It ends on Wednesday and Wednesday is Fed day and the FOMC announces their rate decision at 2pm, where a 0.25-0.5 cut is widely expected, followed by a speech by Jerome Powell at 2:30, where he pretends to explain why cuts were necessary for some other reason than to please the President. Ahead of that circus, we have the Dallas Fed Manufacturing Survey this morning (10:30), Personal Income and Outlays tomorrow (8:30) along with the Redbook Sales (8:55), Case-Shiller (9:00), Consumer Confidence and Pending Home Sales (10:00).
On Wednesday morning we have MBA Mortgage Applications at 7am, ADP at 8:15, Employment Cost Index (8:30), Chicago PMI (9:45), State Street Investor Confidence (10:00) and Petroleum Status at 10:30. Those are the last data-points that are going to influence the Fed ahead of their "decision" and, of course, there will be hundreds of earnings reports highlighted by the following:
So that's the set-up but the outcome seems to be a given as we no longer have a data-driven Fed but a politically-driven one and no one seems concerned that the independence of the Federal Reserve has been a cornerstone of our economic stability since the Great Depression. While we certainly have our issues with what is essentially a banking cartel operating under the guise of a Government entity – at least they were independent of the White House and ANY kind of check against Presidential over-reach would be welcome these days – as we have very few left – and now the Fed has given up and is about to lower rates when a hike would be more appropriate. That's just crazy!
Another aspect of inequality is uneven distributional impacts, with very low interest rates disproportionately hitting (retirees) who have much of their savings in low-interest bank saving deposits and young people seeking to save for their first home. Wall Street traders are making money buying bonds at a premium, then selling them back to a Central Banker for an even greater premium. But as bond prices rise, yields fall and fixed-income investors aren’t making much off their savings and government bonds anymore.

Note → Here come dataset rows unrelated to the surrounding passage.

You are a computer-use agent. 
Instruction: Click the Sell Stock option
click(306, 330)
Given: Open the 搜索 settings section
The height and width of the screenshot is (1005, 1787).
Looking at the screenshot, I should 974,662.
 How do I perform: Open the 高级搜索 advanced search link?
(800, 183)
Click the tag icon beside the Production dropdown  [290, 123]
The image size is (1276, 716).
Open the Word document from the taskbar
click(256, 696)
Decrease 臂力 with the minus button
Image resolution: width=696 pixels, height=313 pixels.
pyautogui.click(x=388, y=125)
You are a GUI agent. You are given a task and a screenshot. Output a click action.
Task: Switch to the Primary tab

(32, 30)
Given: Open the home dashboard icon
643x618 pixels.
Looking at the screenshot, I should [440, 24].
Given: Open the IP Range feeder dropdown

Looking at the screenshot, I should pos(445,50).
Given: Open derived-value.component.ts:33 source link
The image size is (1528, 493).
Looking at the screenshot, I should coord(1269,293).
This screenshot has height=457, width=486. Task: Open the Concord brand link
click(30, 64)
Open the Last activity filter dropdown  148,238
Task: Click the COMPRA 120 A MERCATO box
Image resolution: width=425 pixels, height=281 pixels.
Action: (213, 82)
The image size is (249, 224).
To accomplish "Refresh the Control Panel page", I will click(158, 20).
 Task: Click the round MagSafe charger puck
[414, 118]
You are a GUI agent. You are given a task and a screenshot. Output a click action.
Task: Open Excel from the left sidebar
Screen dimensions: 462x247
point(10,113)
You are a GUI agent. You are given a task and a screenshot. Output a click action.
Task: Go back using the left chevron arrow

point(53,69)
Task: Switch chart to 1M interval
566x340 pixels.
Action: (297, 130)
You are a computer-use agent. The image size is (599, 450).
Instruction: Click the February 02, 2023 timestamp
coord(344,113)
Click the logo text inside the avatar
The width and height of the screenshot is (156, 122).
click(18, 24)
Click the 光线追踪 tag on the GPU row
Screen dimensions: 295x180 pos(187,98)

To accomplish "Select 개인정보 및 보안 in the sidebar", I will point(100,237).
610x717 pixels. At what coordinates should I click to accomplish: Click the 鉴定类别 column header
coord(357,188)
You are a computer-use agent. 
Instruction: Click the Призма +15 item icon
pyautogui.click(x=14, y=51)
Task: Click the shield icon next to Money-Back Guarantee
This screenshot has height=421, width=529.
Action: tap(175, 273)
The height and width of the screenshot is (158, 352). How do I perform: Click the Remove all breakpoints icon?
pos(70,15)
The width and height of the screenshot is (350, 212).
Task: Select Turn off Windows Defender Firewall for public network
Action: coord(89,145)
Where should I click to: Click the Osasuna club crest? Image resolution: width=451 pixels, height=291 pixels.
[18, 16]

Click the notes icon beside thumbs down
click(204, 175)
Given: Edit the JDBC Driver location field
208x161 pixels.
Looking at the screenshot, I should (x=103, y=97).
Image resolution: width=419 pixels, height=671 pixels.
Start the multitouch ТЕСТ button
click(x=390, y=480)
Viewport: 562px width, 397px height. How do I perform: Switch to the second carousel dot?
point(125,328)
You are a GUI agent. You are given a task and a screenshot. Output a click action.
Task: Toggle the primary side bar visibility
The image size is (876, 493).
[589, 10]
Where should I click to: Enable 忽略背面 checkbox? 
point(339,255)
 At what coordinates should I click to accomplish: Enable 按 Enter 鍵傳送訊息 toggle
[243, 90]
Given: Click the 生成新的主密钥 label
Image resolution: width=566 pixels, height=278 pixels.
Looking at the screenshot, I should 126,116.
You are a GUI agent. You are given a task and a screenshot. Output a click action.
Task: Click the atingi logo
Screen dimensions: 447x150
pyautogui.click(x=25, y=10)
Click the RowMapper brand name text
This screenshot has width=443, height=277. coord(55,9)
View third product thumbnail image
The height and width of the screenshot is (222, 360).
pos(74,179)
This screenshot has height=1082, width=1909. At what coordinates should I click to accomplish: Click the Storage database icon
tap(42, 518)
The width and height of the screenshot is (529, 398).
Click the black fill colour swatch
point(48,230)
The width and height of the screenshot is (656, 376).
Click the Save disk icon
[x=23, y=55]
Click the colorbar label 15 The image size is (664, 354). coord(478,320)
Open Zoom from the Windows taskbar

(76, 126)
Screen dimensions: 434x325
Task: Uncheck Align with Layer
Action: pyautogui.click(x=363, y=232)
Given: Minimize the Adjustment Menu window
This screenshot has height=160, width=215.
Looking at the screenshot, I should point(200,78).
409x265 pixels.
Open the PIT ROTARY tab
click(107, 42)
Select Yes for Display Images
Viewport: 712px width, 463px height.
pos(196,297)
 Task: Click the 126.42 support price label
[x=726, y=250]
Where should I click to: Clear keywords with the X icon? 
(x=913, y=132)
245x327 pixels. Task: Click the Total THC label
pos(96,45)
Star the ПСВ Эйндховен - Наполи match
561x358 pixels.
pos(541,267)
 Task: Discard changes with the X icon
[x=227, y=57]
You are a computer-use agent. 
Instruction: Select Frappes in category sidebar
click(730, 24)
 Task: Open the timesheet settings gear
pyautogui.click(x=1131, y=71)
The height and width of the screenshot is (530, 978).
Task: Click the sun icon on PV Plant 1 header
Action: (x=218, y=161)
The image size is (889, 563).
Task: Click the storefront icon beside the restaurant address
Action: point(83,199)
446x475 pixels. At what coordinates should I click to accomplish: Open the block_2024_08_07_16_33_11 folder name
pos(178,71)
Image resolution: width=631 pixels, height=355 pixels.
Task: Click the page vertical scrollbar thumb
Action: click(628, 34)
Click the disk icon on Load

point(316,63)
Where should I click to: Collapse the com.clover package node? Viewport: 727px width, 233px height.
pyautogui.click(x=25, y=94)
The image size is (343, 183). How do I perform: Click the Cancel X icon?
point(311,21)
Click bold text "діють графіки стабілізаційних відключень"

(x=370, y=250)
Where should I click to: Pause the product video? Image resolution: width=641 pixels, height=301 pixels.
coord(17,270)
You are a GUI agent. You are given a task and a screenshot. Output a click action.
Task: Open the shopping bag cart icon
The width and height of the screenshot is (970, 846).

Corporations like Apple have spent upwards of $100 billion borrowing at low interest and buying back its stock, driving up its share price. That’s made Apple shareholders richer. But unless a retail investor is holding Apple stock individually and not in a stock mutual fund, then it is unlikely they sold despite Apple being up over 25% this year alone. Money goes to money. And QE and low credit costs make that all the easier.
We'll see what the Fed actually does on Wednesday but, with an 0.50 rate cut now expected by most – it will be hard fro them to do anything but disappoint.